Economic Development and Enviornment

dimpy.handa

Dimpy Handa
We have already wasted and destroyed vast amounts of natural resources, and in so doing have put earth at risk. We must preserve the earth for our children and grandchildren. In any case, poverty and environmental damage are often linked. Destroying the rainforest gives native peoples nowhere to go except urban slums. Polluted water can lead to crop failures. Climate change will turn fertile fields into desert and flood coastal areas where hundreds of millions live. Developing countries have to choose sustainable development if they want a future for their people.
 
By the year 2200 there will be a lot more people living on this planet then there are now. Estimates range anywhere from 15 to 36 billion people. Where will these people live? How will they live? The answer is sustainable development. Sustainable development, "meets the needs of the present without compromising the ability of future generations to meet their own needs. " It also, "requires meeting the basic needs of all peoples and extending to them the opportunity to fulfill their aspirations for a better life. A world in which poverty is endemic will always be prone to ecological and other catastrophes." Sustainable development is being ignored in Chile, the Philippines, and Siberia, practiced in Madagascar and in Alaska, and examined in the Lake Baikal region of Russia.

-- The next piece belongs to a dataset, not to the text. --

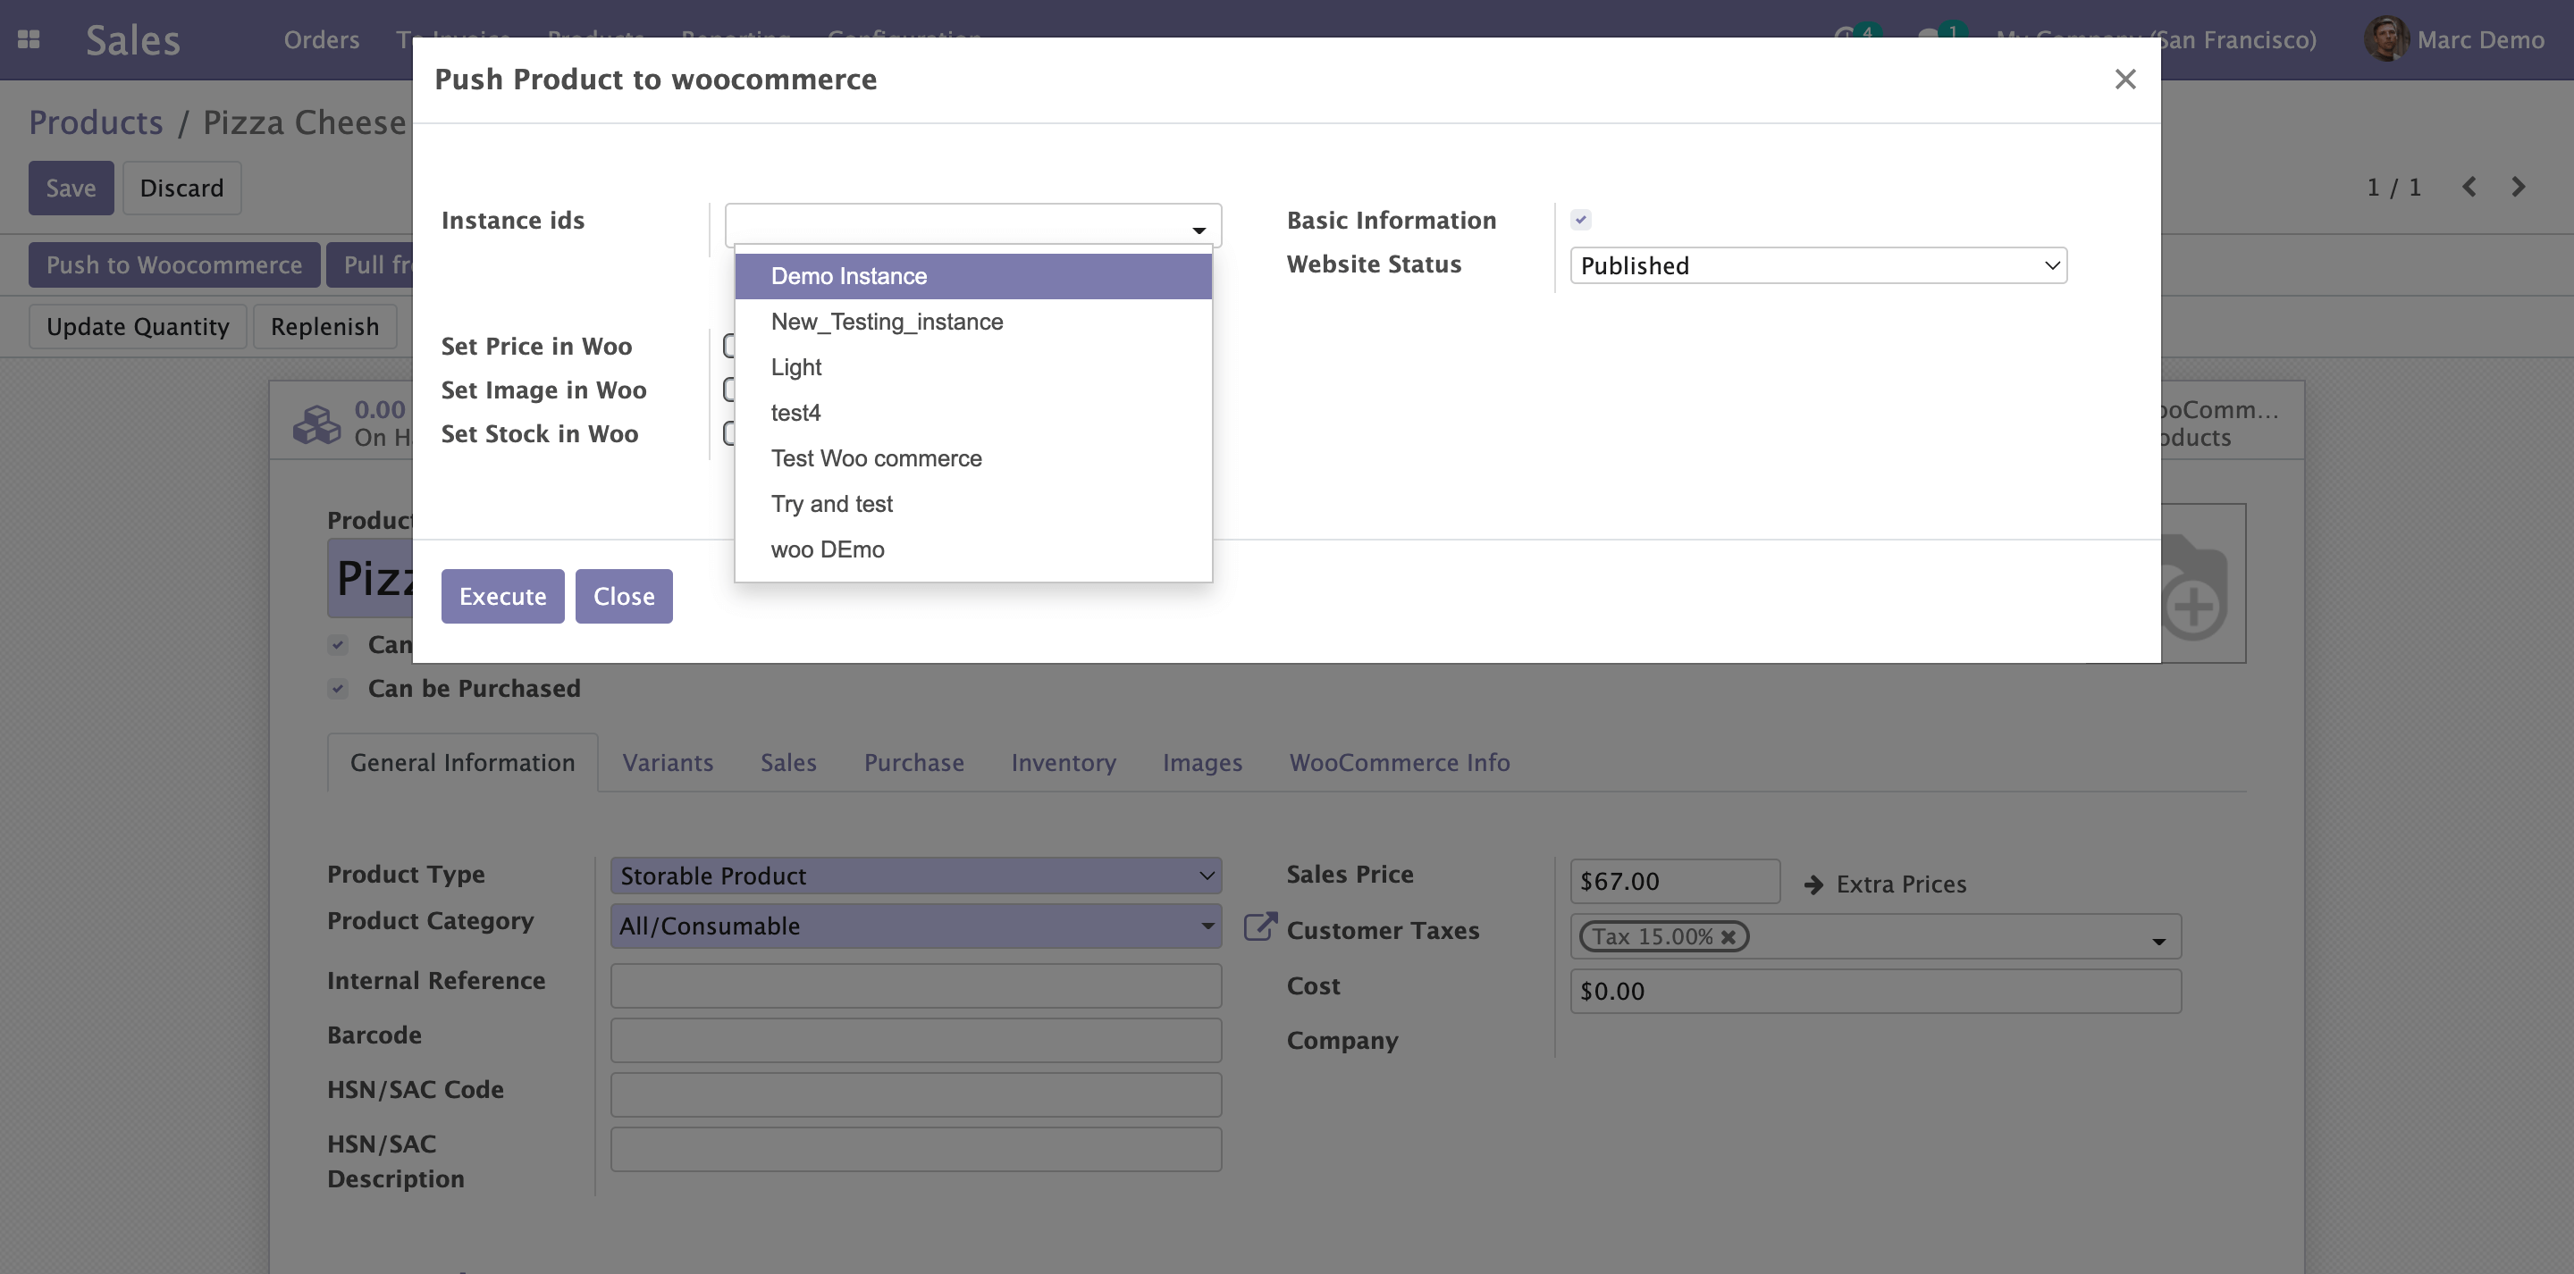The width and height of the screenshot is (2574, 1274).
Task: Remove the Tax 15.00% tag
Action: pyautogui.click(x=1729, y=937)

These Countries must learn from each other's failures and success to discover what sustainable development involves in their own country.
 
To "develop" the economy companies are continually trying to introduce new products and trying to increase their customer base by developing the "undeveloped" countries. This "economic development" is at the cost of the environment. The raw materials have to come from somewhere, that means damaging the environment, there has to be more nasty polluting factories and the products themselves, at the end of their useful lives, will add to the huge waste disposal problem faced by the worlds "developed" nations.

There can be no solution to the environmental problem unless the production and marketing of the unlimited range of consumer products is nationalized. These products can only be produced by exploiting valuable natural resources so increasing their production and protecting the environment simultaneously is not possible.